MARYSVILLE — Attendance at the city of Marysville’s latest coffee klatch was a bit more sparse than at the previous meeting, but Marysville Mayor Jon Nehring saw it as an opportunity for more in-depth dialogues with those who did attend.
Marysville residents Marv Johnson, Dawn Everett and Margaret Hopkins met with Nehring in the Marysville City Council Chambers on March 22 to raise their concerns about graffiti, green spaces in the city, urban development and the affordability of recreation programs for seniors.
Everett expressed an interest in seeing more greenery around Marysville outside of its parks, and suggested that this could help prevent graffiti in certain areas by planting shrubs against the sides of buildings, covering up the otherwise exposed walls.
“People who like nature tend to be a different class of people,” Everett said.
Nehring agreed that graffiti is “very unwelcome” in Marysville due to its unsightliness and its indications of gang activity, and commended Marysville City Council member Jeff Vaughan’s work with the city’s Graffiti Task Force.
“The 24-hour cleanup ordinance puts the onus on the property owner, but the city doesn’t have the time or the budget to clean up private property that gets tagged,” Nehring said. “It’s unfortunate, but innocent people pay when others commit crime. The taggers are less likely to target areas that they know will be cleaned up quickly, though.”
Nehring is in talks with other city officials to launch what could be as many as three officially designated graffiti cleanup days a year, for which the city would provide the paint and other materials. He noted that Marysville citizens have frequently approached city officials asking how they can help combat graffiti, but added that the technicalities of the law can make enforcement of anti-graffiti statutes difficult, especially since the city can’t dictate that taggers must clean up the graffiti that they create.
Hopkins complimented Nehring on the plans for bringing jobs to North Marysville that he’s outlined in recent issues of The Marysville Globe, to which Nehring responded by sharing the city’s plans to try and persuade Boeing to set up a “super-site” in that area.
“Our goal is for Marysville to be a place where people can live, work and spend their money,” Nehring said. “This super-site would allow Boeing to build its components in one spot, rather than all over the globe. That area is master-planned and zoned for manufacturing and light industrial, it has a PUD substation right on site and we’re working on the arterials to accommodate it. Boeing wouldn’t be starting at ground zero there.”
“The parts that are made locally fit Boeing’s planes,” Johnson said. “The parts that are imported don’t fit. That’s why Boeing is behind on its orders.”
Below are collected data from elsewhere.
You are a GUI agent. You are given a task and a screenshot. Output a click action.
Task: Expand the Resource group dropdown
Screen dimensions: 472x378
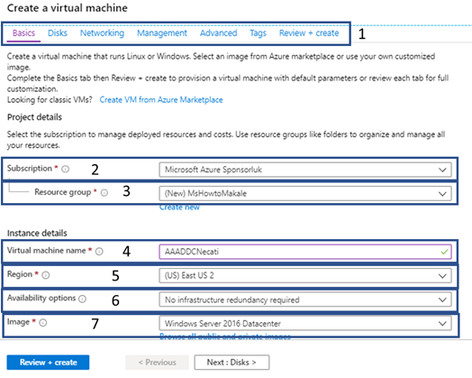(x=305, y=194)

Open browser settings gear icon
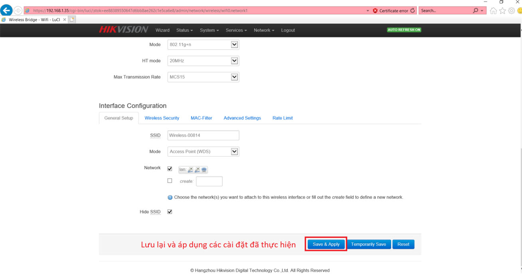pos(511,11)
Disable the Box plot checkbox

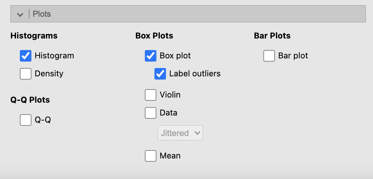pyautogui.click(x=151, y=56)
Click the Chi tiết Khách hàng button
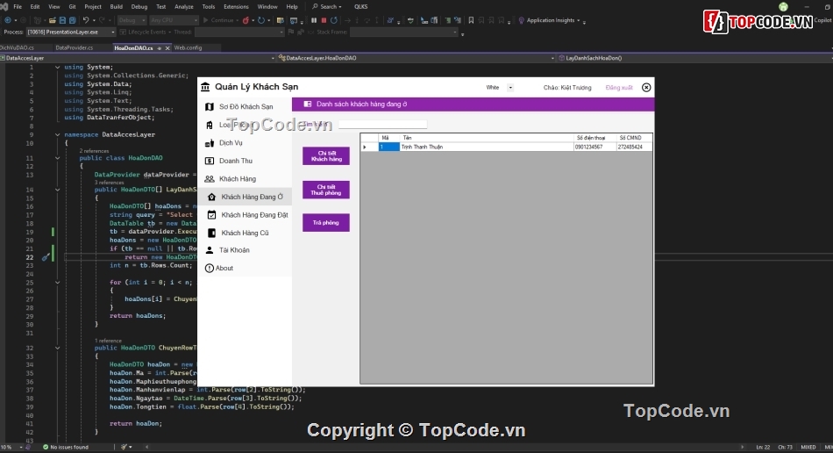The image size is (833, 453). click(x=326, y=156)
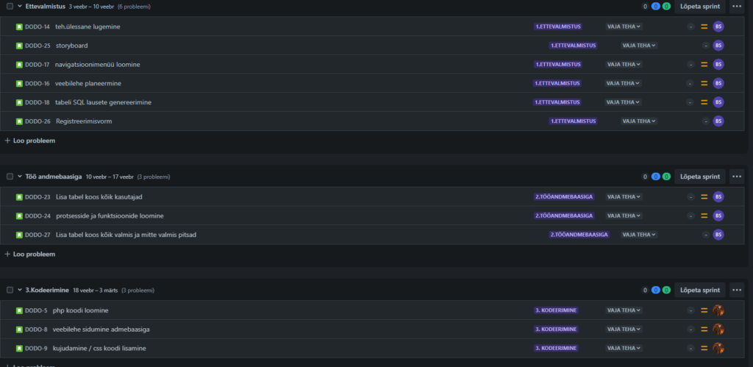Open more actions menu for Ettevalmistus sprint
The width and height of the screenshot is (753, 367).
click(736, 6)
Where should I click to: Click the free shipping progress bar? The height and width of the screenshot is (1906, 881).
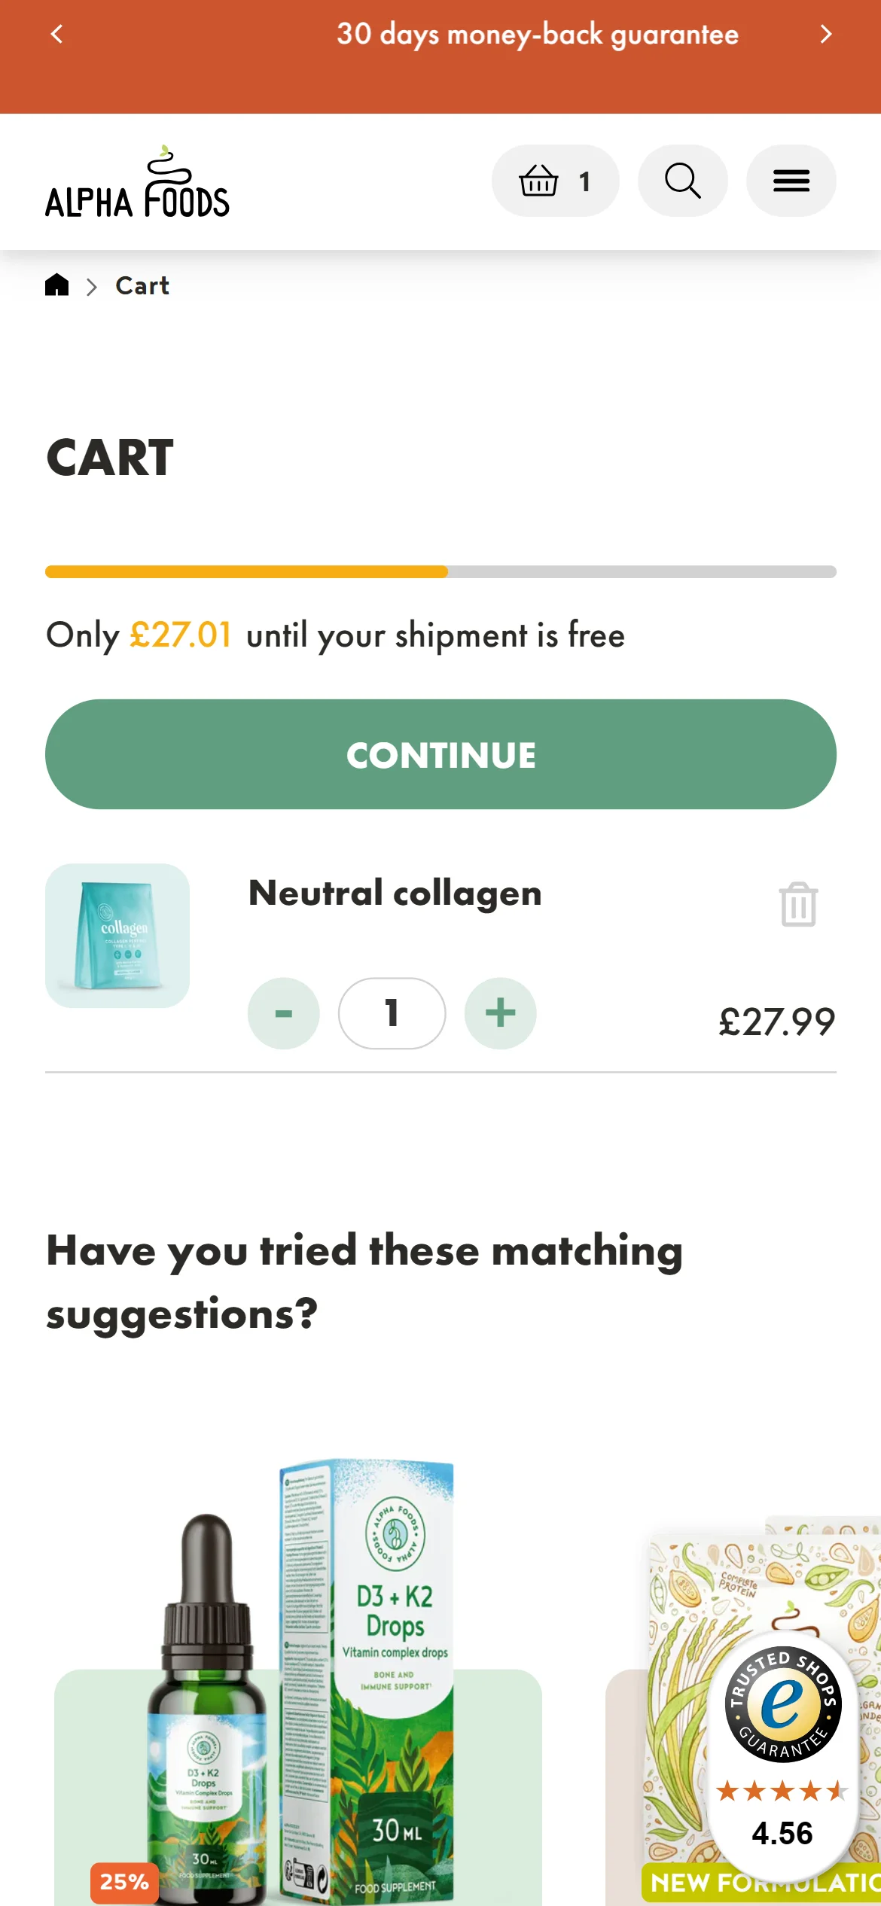coord(441,572)
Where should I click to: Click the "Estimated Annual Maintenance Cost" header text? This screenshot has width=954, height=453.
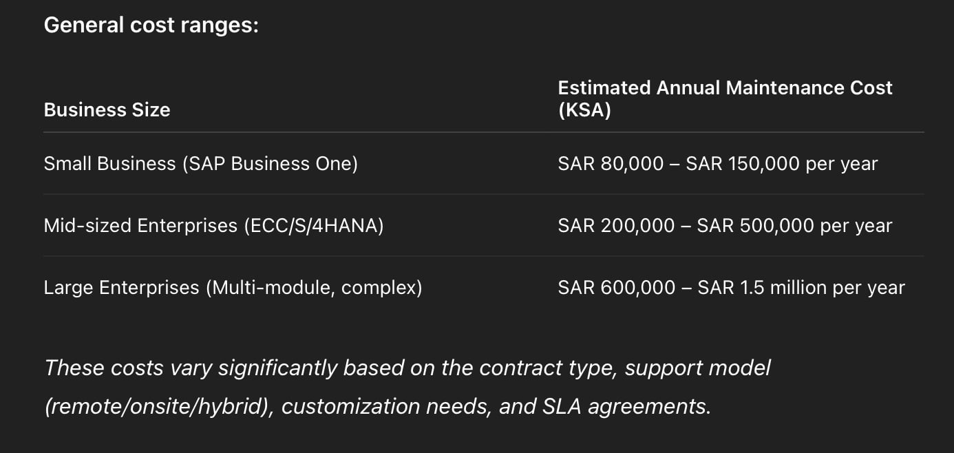point(725,88)
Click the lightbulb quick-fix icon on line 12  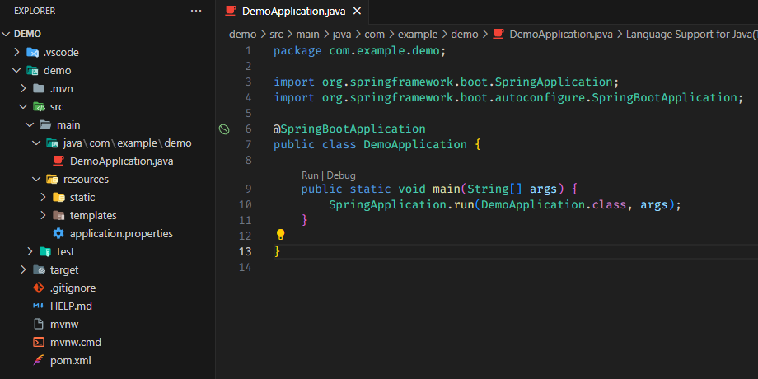pos(280,235)
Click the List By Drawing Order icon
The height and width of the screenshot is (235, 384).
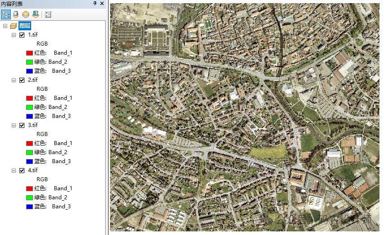pos(6,14)
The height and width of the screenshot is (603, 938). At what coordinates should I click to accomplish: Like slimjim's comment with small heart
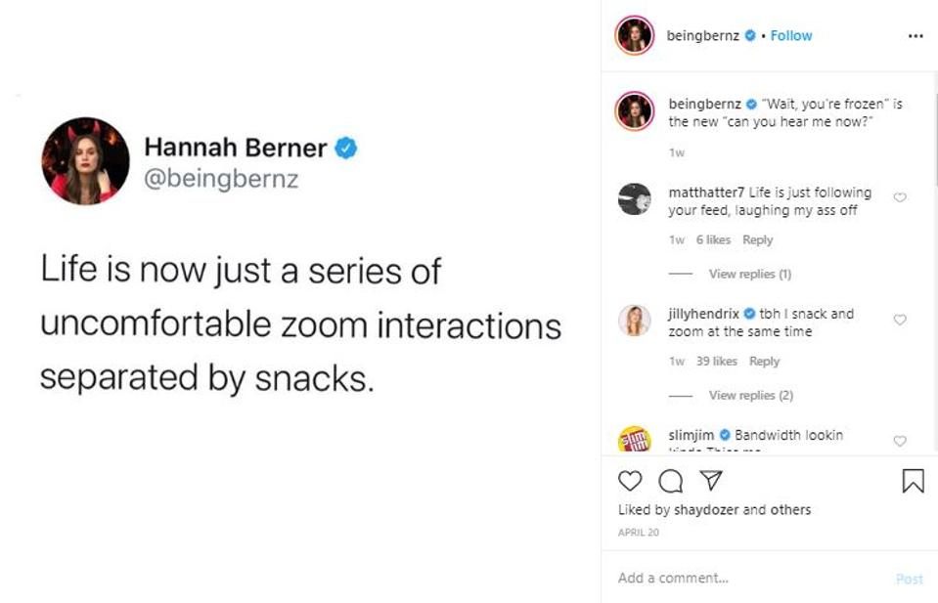[x=900, y=441]
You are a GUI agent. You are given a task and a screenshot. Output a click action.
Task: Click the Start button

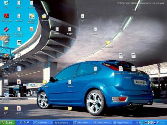coord(8,123)
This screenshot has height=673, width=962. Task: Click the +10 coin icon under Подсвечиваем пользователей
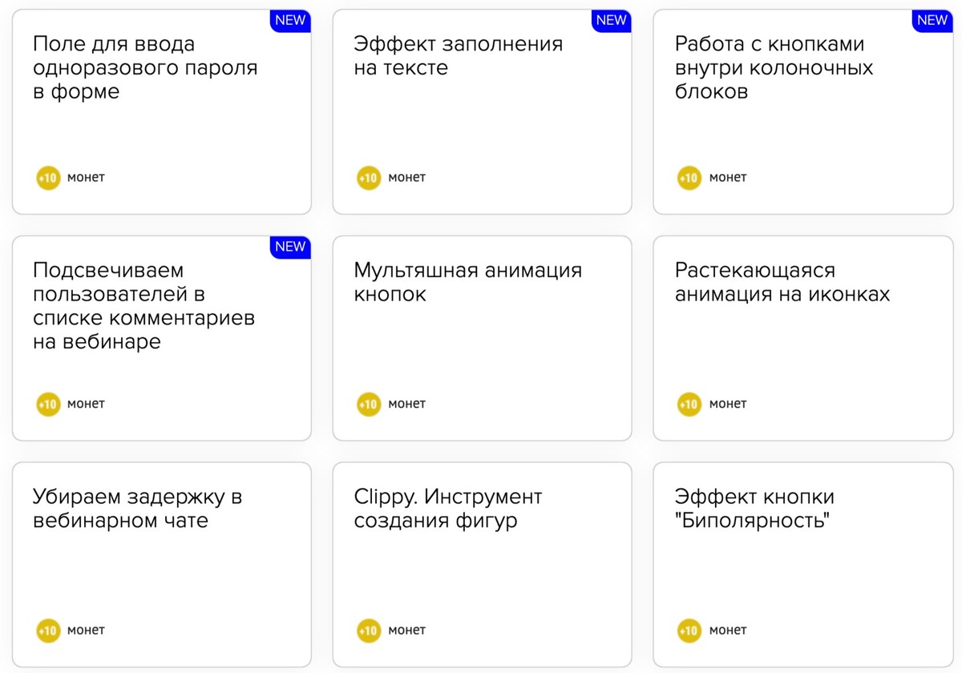(x=48, y=405)
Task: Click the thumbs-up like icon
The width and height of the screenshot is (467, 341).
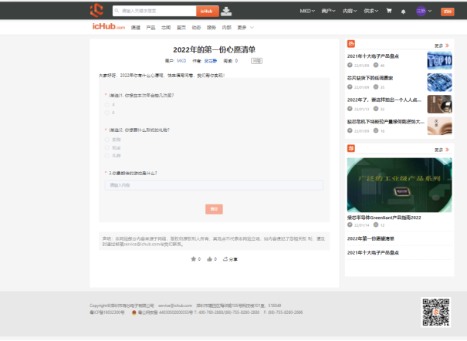Action: 209,259
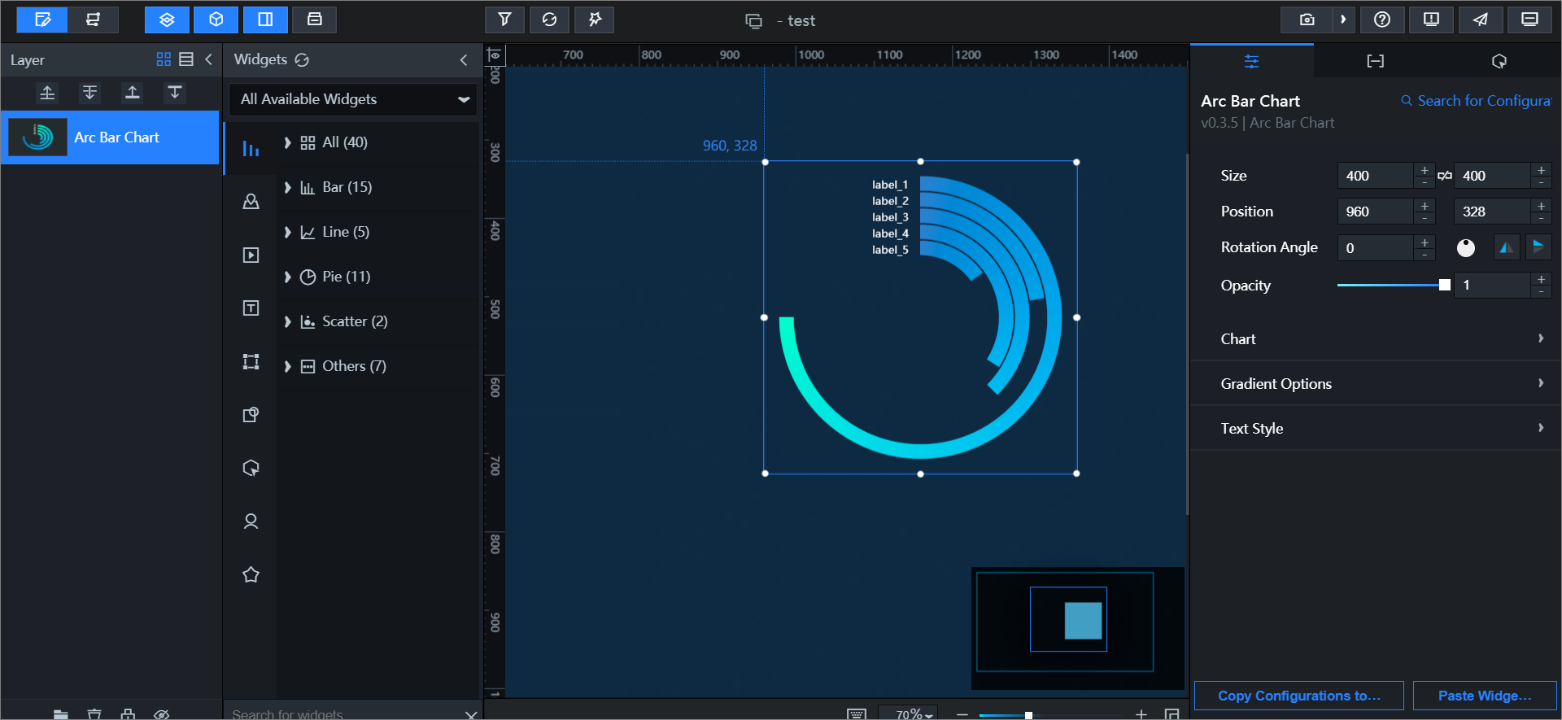Toggle the Layer panel visibility button
The width and height of the screenshot is (1562, 720).
click(x=167, y=20)
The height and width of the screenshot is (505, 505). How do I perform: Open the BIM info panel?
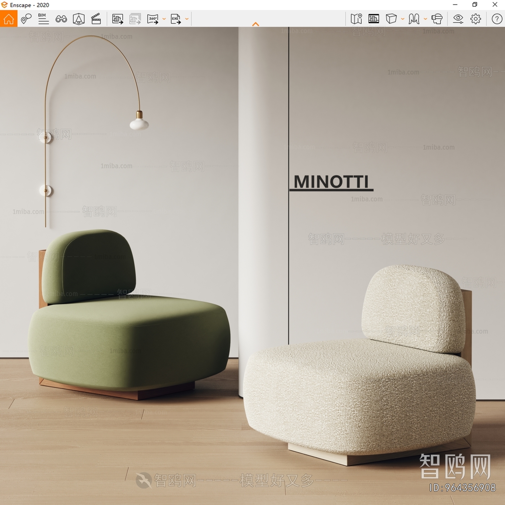click(x=43, y=19)
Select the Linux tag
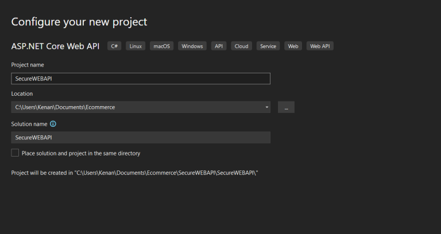 click(136, 46)
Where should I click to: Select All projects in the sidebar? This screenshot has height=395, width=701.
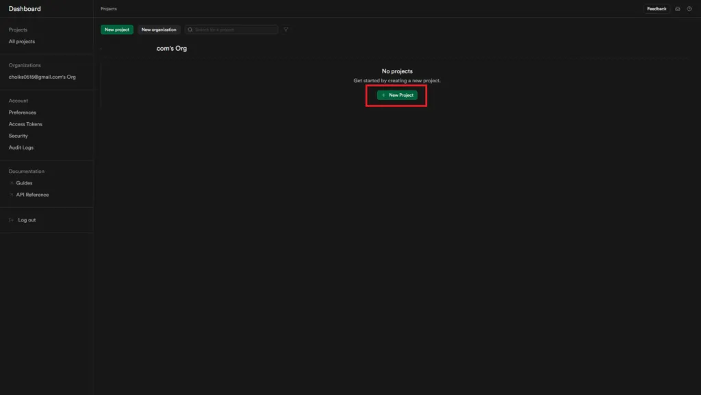21,41
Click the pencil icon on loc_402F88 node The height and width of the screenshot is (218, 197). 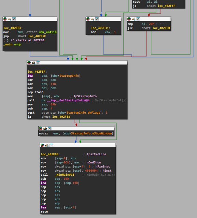(x=47, y=145)
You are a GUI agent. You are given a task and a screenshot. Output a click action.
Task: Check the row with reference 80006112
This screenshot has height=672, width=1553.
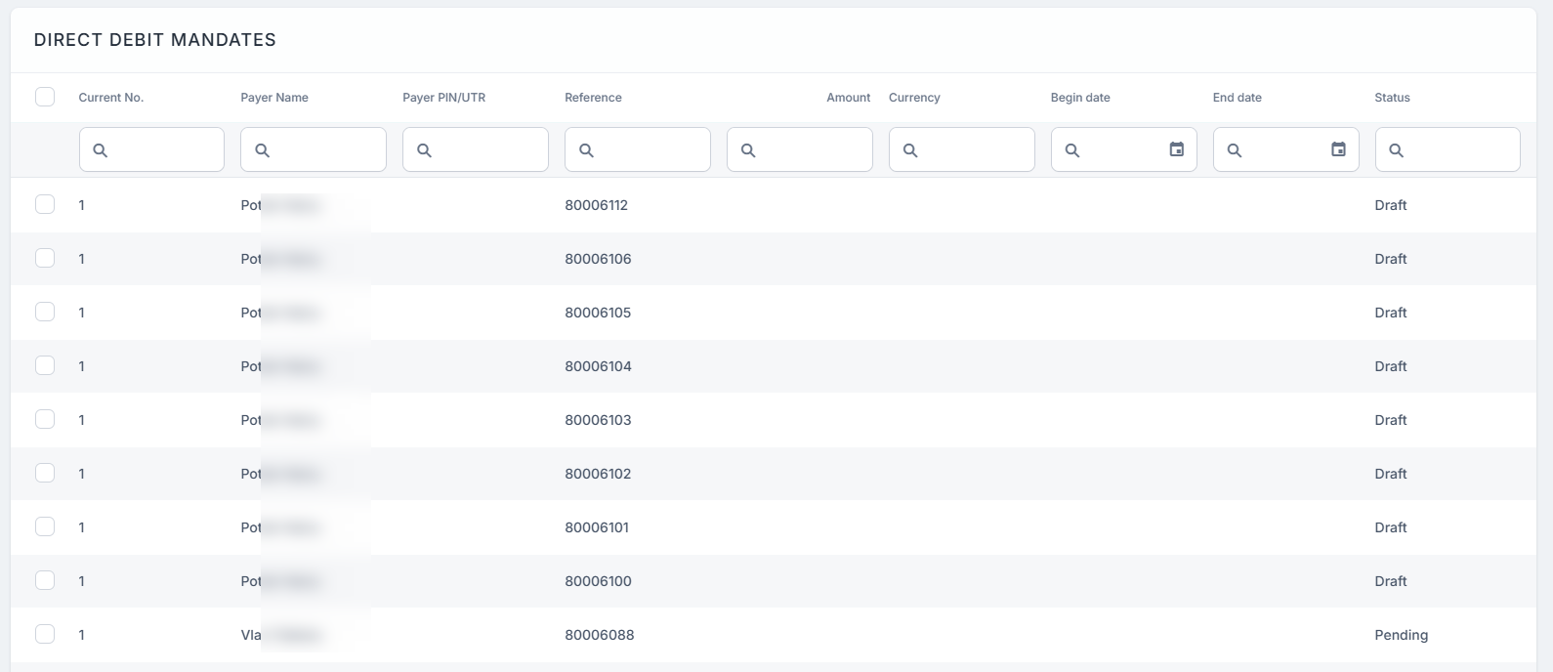pyautogui.click(x=45, y=204)
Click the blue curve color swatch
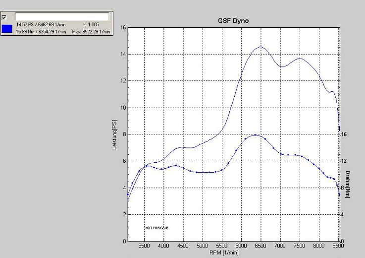 click(7, 28)
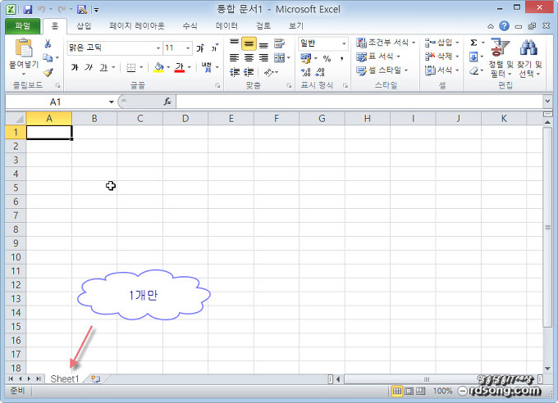Click the percent style button

326,58
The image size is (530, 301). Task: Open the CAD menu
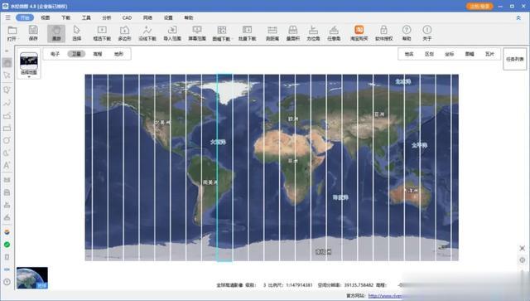(127, 17)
At the same time, Nehring assured the trio of citizens at the coffee klatch that maintaining Marysville’s small-town quality of life is also a priority. To that end, he praised local businesses and community groups such as Rotary and Kiwanis for helping support the city’s free-attendance recreation programs, including its concerts and movies in Jennings Park. On that note, Johnson pointed out that the increased fees for programs at the Ken Baxter Community Center have resulted in reduced participation.
“We used to have 17 carvers show up at each meeting there, but now it’s only eight,” Johnson said. “Nobody talks about their trips anymore because no one’s going.”
Johnson acknowledged Nehring’s explanation that the rising costs of insurance and handicapped accessibility limit how much the city can lower those fees. Johnson also cited the fact that the Stillaguamish Senior Center in Arlington receives some amount of state funding, whereas the Ken Baxter Community Center does not.
“Maryke and Jane at Ken Baxter give 110 percent,” Johnson said of the Community Center’s staff. “I met my wife there, playing canasta.”
When Hopkins asked if the Ken Baxter Community Center could apply for state or federal funding, Nehring said, “We can, but that money is flowing in the other direction right now.”